The Top Diet Fads to Know (And In Most Cases, Avoid)
Humans have been eating since the dawn of time. It wasn’t until the 1970s, though, that our food focus shifted widely from its nutritional value to its effect on our figure. Since then, Western culture has been full speed ahead seeking hacks to burn more calories, shed extra weight and build muscle in the process.
But are diets really helping?
Fad diets, too have been around for ages. Single-food diets like The Cabbage Soup Diet and The Grapefruit Diet and ill-advised trends like eating cotton balls, cookies or smoking cigarettes mark some low points in humanity’s attempts to slim down.
Common wisdom tells us that fad diets aren’t always the best approach to changing up your body. But it’s easy to see why dieters get caught up in the allure of a magic bullet alternative to eating fruits and vegetables, lean proteins and whole grains. That’s especially the case when we find ourselves unable to lose weight as quickly, or easily, as we’d like. According to a recent study, fewer obese Americans are trying to lose weight, and researchers believe one reason why is the frustration of not seeing their efforts pay off on the scale or in the mirror.
That said, just because a diet is #trending doesn’t necessarily mean it’s without merit. For example, people have seen some success with Whole 30 and paleo diets, both of which promote minimal carbs and whole food-based eating.
Here’s a look at the fad diets taking us by storm in 2018.
The Low FODMAP diet has gained some traction as a way to help IBS sufferers, and has quickly become a bandwagon trend much like going gluten-free. The interesting acronym stands for a specific type of carb associated with indigestion.
The diet typically involves ditching dairy, legumes and sugar alcohols, promoting a lactose and fructose-free way of eating. This diet has shown some promise for IBS suffers, but it might not be worthwhile for those simply looking to lose weight. “Low FODMAP” foods may come with high saturated fat content and a lot of sugar.
Activated charcoal isn’t necessarily a diet, but the chalky, black substance has definitely made some waves in the “detox” crowd. Activated charcoal and clay have become an Instagram staple and are often featured in detox juices and drinks that bear the characteristic shocking black hue.
Charcoal is thought to have a cleansing effect on the body, improving digestion and clearing pores.

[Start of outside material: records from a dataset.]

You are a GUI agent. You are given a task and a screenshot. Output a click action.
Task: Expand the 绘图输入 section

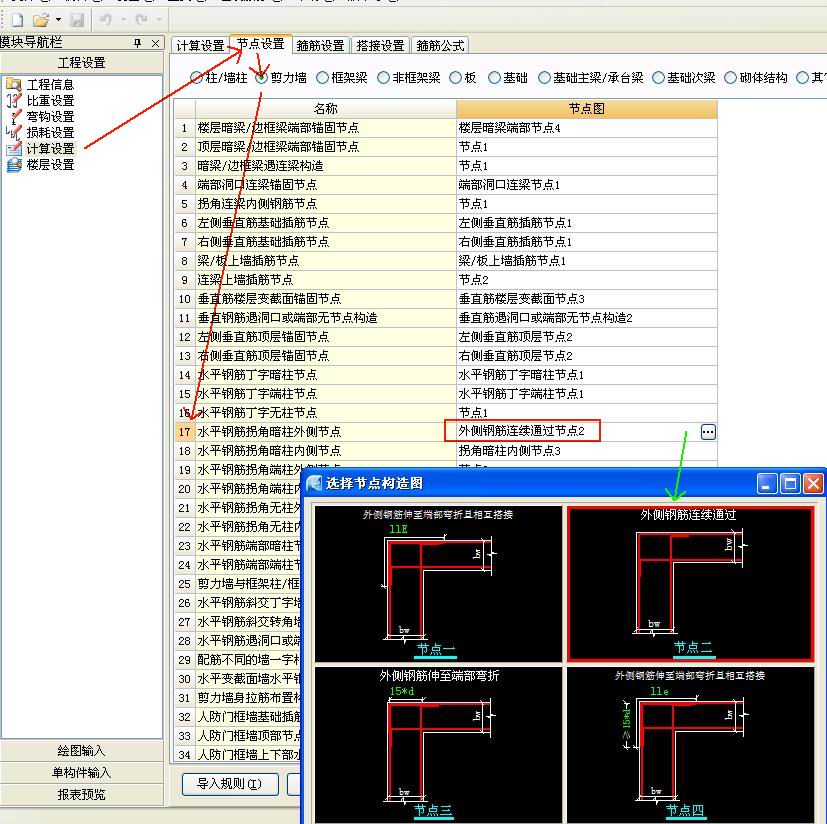click(80, 751)
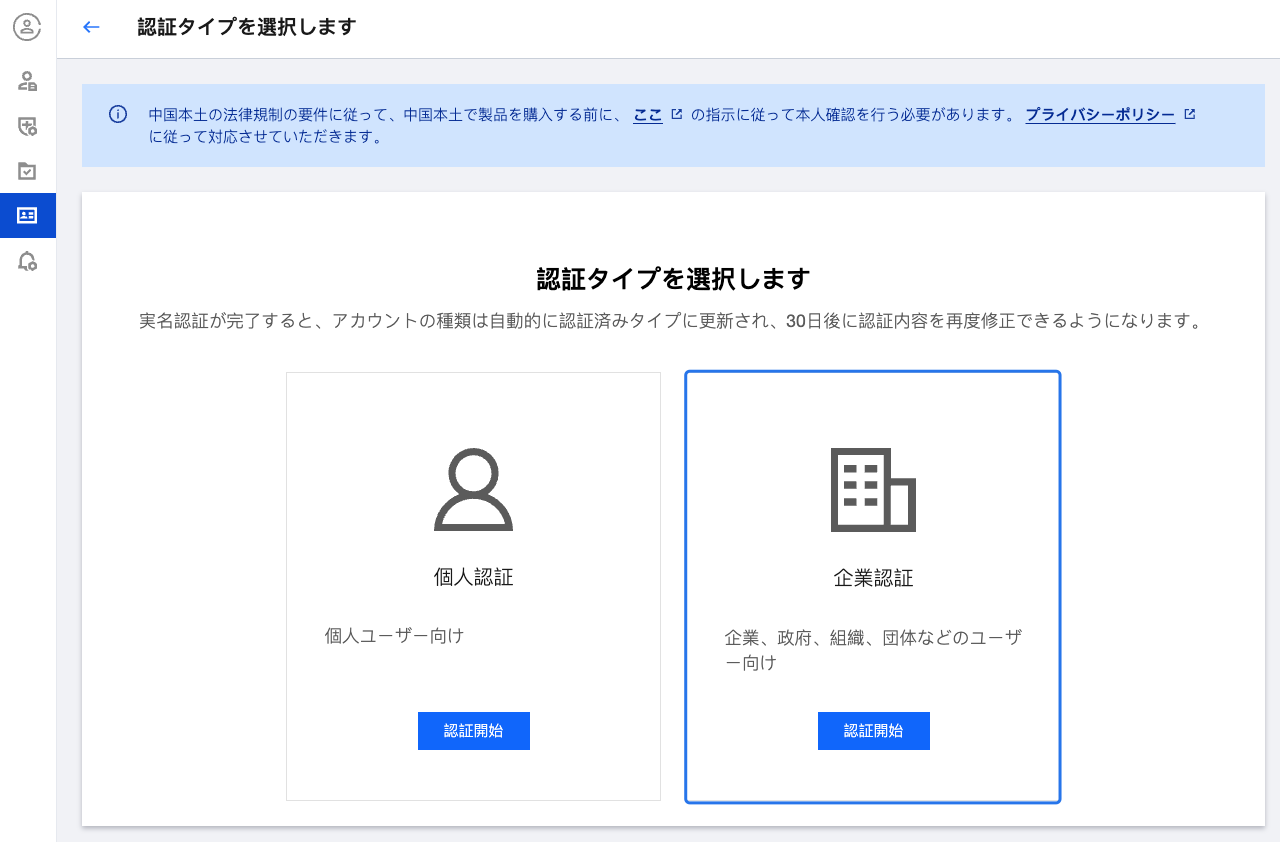Open the folder-with-checkmark sidebar icon

click(x=27, y=171)
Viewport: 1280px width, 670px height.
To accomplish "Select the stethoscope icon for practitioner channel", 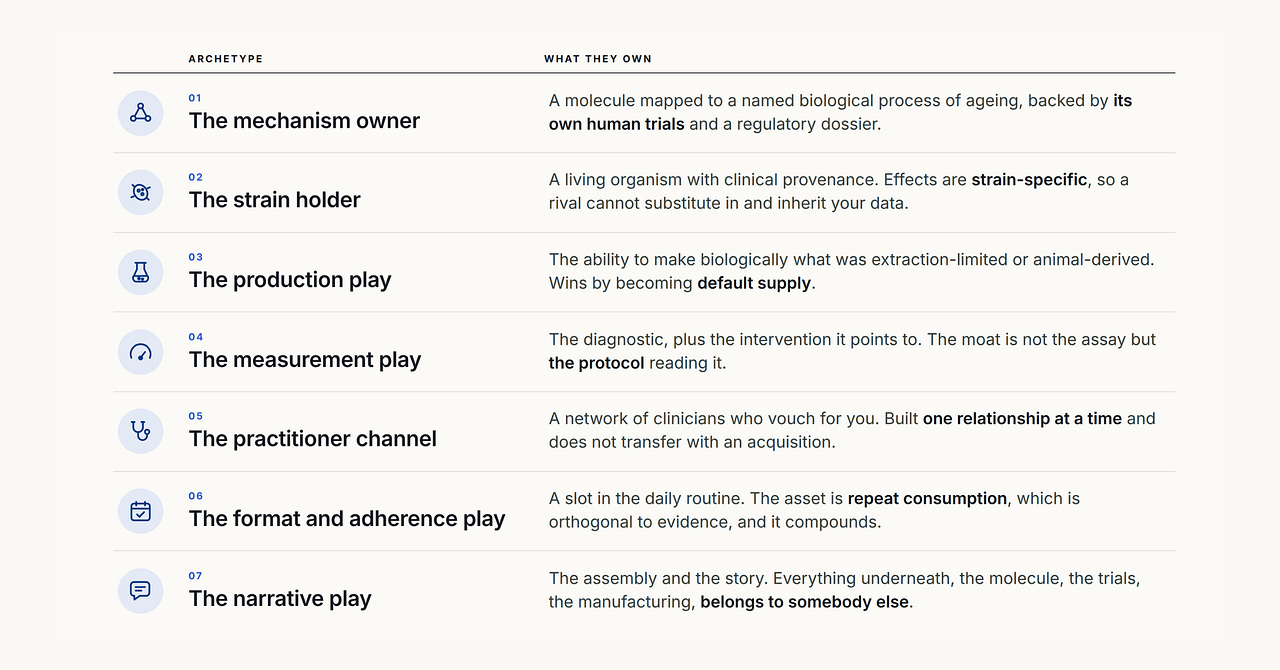I will tap(141, 431).
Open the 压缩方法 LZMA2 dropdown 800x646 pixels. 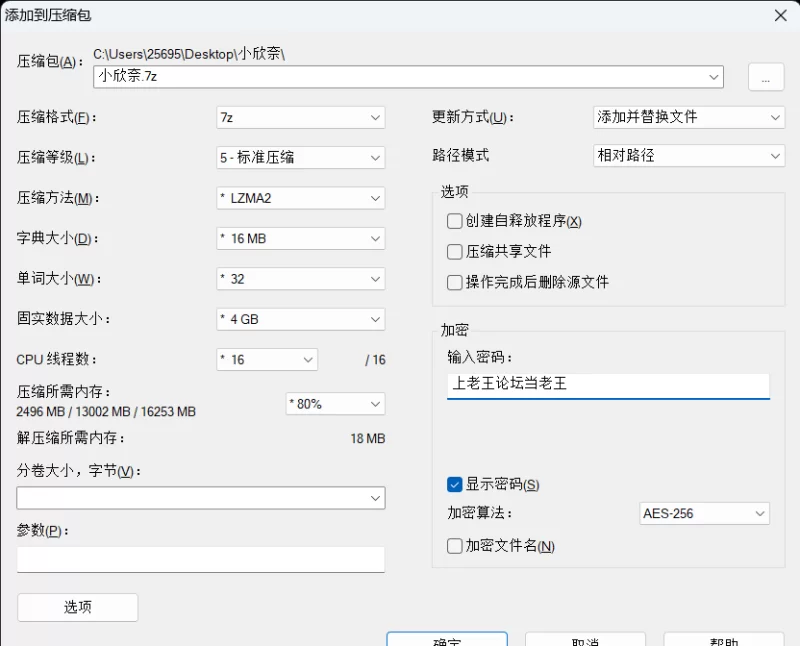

On the flip side, it may also cause constipation, intestinal blockages and dehydration. Based on current research, it’s best not to make activated charcoal a daily habit.
The Keto diet
The Keto diet is best known for being low carb and high protein. The body produces a substance called ketones in the liver, which your body will use for energy instead of carbs. This process is known as ketosis and works to burn calories at a faster rate than you normally would.
The diet is pretty restrictive and won’t work for everyone. Potatoes, fruit, sugars and grains are all out of the picture. Instead, dieters eat meat, fish and poultry, leafy greens, vegetables like broccoli and cauliflower, berries, avocado and fats like olive oil and coconut oil.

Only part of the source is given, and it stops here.